Bugduv wasn’t shy about having his say either. When Harry Redknapp made an off-the-cuff remark about Spurs not signing unknown players from countries such as Moldova, Bugdov lashed back at the dismissive attitude towards his country.
The powerhouse forward, likened to a young Wayne Rooney, was also mentioned in a Sky Sports News discussion about the transfer market. Then Manchester City boss Mark Hughes was asked about Bugdov in a press conference, remarking with a knowing smile that nothing could be ruled in or out.
The story reached its zenith in early 2009 when, with 106 million Google hits on his name, The Times newspaper had Bugduv 30th in its list of the top 50 promising young players – ahead of future stars like Mesut Ozil and Robert Lewandowski.
Not bad for a player who didn’t exist.
“Moldova’s finest,” The Times wrote, “the 16-year-old attacker has been strongly linked with a move to Arsenal, work permit permitting. And he’s been linked with plenty of other top clubs as well.”
A form of Football Manager fever dream, it was only once it reached the august pages of such an established publication that the lid was finally blown on Bugduv.
A replica Moldova jersey bearing his name still hangs on the wall of Coyne’s pub in Connemara, Bugduv’s story a favourite of proprietor Michael Coyne as a result of the connection to his ancestor, Pádraic Ó Conaire - a century after M’asal Beag Dubh was written.

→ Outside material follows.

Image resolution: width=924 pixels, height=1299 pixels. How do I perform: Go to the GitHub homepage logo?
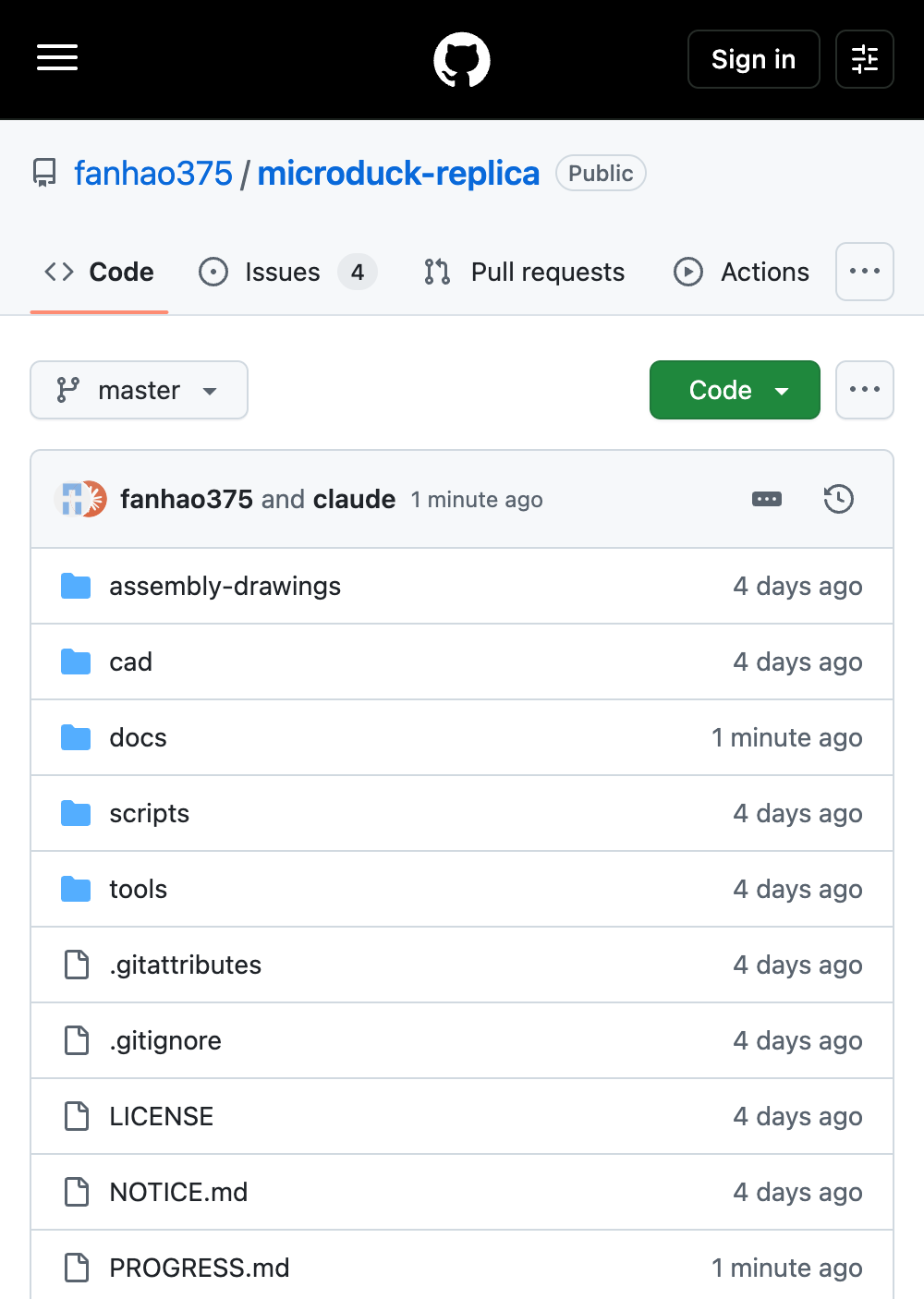pyautogui.click(x=462, y=60)
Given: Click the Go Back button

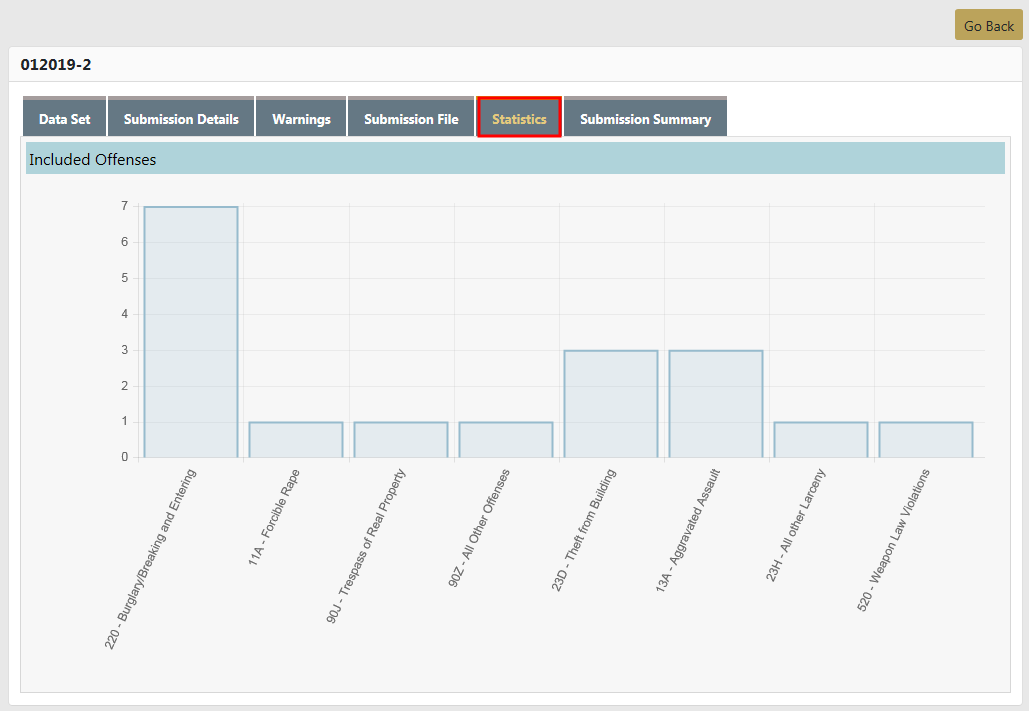Looking at the screenshot, I should click(x=988, y=26).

And the legacy of one of the great sporting hoaxes remains. For Varley, the experiment was about assessing what defines truth and authority in journalism, and illustrating how the truth can become a casualty.
It became the subject of research by American academics, even appearing on the syllabus of several universities Stateside.
But the lessons contained within extend beyond the journalistic realm into a WhatsApp world where there is a willingness to believe what we are told – or, if not quite buy the talk in its entirety, assume that at the base of it all must be some kernel of truth.
Occasionally there is a fire raging behind those plumes of smoke, yet it is hard not to wonder where some of these rumours originate from, and why? Just as Sergei Yulikov was determined to talk up his little black donkey, agendas are often at play.
It was once said that “a lie can travel around the world and back again while the truth is still putting on its shoes” – the legend of Masal Bugduv is a stark reminder of just how swiftly the apocryphal tale can take flight.